2016’s MLK day presented an interesting opportunity for me; leading a community service project in conjunction with SIU’s Reserve Officer Training Corps (ROTC). However, after the ROTC was not able to participate in the project, I had to learn some of the largest aspects of leadership in a very short amount of time. The first thing that became very apparent to me was that failures happen, and you have to be flexible and able to adapt to anything that gets thrown at you. I also learned that the LDP truly is a one-of-a-kind organization that offers endless assistance. On several occasions I found myself at a point in which my situation exceeded my experience, and my superiors were more than willing to help me as soon as I asked for it. Reaching out for help is an incredible tool that many often overlook, and this resource is even missed by many professionals.

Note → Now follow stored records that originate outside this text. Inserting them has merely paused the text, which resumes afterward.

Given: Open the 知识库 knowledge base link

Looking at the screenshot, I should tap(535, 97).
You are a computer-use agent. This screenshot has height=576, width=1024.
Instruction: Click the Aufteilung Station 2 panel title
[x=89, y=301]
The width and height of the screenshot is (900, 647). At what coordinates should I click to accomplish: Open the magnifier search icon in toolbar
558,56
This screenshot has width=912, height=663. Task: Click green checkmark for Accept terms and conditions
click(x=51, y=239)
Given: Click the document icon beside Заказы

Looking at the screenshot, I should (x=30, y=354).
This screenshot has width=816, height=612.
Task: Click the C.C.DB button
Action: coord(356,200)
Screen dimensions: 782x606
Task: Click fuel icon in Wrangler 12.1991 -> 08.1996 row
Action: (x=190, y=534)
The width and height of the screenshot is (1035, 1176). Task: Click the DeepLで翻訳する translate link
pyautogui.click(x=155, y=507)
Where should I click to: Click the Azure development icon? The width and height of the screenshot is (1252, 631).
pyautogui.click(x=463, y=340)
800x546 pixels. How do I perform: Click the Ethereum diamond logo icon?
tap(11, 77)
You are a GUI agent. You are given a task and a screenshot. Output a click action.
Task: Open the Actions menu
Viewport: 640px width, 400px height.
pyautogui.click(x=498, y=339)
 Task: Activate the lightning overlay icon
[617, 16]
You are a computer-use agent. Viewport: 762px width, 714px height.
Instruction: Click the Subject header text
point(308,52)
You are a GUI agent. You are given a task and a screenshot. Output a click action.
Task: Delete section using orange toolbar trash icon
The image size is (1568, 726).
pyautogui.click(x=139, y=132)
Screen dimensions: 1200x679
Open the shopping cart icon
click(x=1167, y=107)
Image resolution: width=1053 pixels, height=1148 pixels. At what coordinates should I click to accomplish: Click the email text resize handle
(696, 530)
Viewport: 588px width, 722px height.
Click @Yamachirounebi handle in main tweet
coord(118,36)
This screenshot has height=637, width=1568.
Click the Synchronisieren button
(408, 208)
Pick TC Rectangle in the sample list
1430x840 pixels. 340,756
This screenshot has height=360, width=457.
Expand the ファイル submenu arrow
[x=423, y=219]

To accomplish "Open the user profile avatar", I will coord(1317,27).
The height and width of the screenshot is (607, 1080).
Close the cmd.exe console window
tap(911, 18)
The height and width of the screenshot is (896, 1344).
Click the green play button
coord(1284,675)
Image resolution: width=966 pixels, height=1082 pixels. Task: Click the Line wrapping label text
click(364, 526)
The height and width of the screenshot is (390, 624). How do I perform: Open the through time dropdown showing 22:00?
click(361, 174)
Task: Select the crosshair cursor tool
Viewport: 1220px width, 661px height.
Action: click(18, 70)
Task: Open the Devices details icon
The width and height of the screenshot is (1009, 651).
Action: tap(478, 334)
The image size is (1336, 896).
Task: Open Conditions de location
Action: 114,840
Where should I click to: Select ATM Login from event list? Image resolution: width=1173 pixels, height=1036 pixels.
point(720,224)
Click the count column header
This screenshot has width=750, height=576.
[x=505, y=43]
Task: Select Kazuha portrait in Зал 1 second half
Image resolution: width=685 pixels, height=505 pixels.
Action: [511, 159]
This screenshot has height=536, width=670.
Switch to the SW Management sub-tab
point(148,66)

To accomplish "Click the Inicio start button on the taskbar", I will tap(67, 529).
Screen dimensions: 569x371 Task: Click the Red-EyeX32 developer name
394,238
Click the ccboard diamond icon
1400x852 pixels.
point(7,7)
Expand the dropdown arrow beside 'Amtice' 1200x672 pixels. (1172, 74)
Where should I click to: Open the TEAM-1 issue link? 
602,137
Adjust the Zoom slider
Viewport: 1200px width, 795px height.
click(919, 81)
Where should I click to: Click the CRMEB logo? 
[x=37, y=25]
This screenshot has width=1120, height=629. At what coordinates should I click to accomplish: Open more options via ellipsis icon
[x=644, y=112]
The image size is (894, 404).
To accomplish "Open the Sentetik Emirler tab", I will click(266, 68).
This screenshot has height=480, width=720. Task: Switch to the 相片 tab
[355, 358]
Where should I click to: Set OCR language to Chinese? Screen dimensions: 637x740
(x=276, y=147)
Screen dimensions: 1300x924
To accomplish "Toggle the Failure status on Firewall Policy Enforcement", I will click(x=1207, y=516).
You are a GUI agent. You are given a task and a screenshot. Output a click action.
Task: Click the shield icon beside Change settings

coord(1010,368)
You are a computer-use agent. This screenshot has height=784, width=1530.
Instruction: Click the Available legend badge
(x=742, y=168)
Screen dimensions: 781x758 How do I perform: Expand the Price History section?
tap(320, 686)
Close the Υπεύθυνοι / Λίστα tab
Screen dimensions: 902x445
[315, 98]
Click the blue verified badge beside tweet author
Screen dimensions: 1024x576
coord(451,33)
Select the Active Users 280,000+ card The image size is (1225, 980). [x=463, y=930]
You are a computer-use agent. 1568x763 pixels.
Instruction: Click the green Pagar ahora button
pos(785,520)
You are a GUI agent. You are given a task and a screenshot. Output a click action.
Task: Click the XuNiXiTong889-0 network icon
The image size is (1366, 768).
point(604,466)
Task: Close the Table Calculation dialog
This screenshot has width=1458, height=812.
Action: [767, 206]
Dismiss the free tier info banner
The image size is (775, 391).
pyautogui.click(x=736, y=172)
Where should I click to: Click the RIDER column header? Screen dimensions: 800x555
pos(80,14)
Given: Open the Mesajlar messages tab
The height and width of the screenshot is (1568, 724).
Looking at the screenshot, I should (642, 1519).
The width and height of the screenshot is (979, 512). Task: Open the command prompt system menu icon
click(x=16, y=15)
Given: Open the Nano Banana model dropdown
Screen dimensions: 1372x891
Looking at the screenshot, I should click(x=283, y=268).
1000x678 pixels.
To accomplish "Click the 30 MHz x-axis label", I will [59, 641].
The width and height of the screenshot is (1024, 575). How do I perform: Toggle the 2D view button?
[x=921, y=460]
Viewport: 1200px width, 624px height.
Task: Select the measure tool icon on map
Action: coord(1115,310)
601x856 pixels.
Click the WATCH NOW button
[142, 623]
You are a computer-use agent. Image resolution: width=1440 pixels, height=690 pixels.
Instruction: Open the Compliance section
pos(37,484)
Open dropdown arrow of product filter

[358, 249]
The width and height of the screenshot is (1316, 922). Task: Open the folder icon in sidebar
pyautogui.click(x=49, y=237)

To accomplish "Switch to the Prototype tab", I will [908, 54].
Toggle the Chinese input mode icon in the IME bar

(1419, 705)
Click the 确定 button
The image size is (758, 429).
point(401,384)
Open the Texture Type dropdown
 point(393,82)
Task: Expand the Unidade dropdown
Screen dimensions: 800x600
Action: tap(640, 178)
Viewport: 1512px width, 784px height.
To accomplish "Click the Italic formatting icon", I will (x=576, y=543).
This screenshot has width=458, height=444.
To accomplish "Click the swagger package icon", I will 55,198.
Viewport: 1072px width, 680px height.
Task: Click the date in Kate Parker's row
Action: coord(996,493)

In my opinion this project was one of the more impressive projects as the team and I were able to see everyone come together to achieve a common goal. Another very important thing I learned is that planning makes a project. Planning every aspect of the project, and contingencies for those plans are things that made this project a success. This experience was unforgettable and made me realize that true advancement only comes when an ordinary person is put in an extraordinary situation. That is when the leadership skills of that person are truly tested; not when things are going smoothly, but when things are strained. As far as the project is concerned, the results were phenomenal. The team displayed incredible energy, camaraderie, and initiative during this project, and having such a well-groomed team made it easy to trust them to make decisions and leave them to work without me being a manager, leaving me to oversee the entire project, and making it easier to delegate tasks and take care of the fine details of the project. The skills I learned during this project will follow me into next year’s projects, and into the real world, both professionally and in my everyday life.